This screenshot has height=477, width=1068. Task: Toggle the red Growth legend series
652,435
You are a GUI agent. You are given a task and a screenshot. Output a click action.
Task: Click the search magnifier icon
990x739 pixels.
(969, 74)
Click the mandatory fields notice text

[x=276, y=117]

-*-*-

**Your task:** Can you gather every line in the records above that contains the word "screenshot"?

**Exercise answer:**
This screenshot has height=477, width=1068. Task: Toggle the red Growth legend series
You are a GUI agent. You are given a task and a screenshot. Output a click action.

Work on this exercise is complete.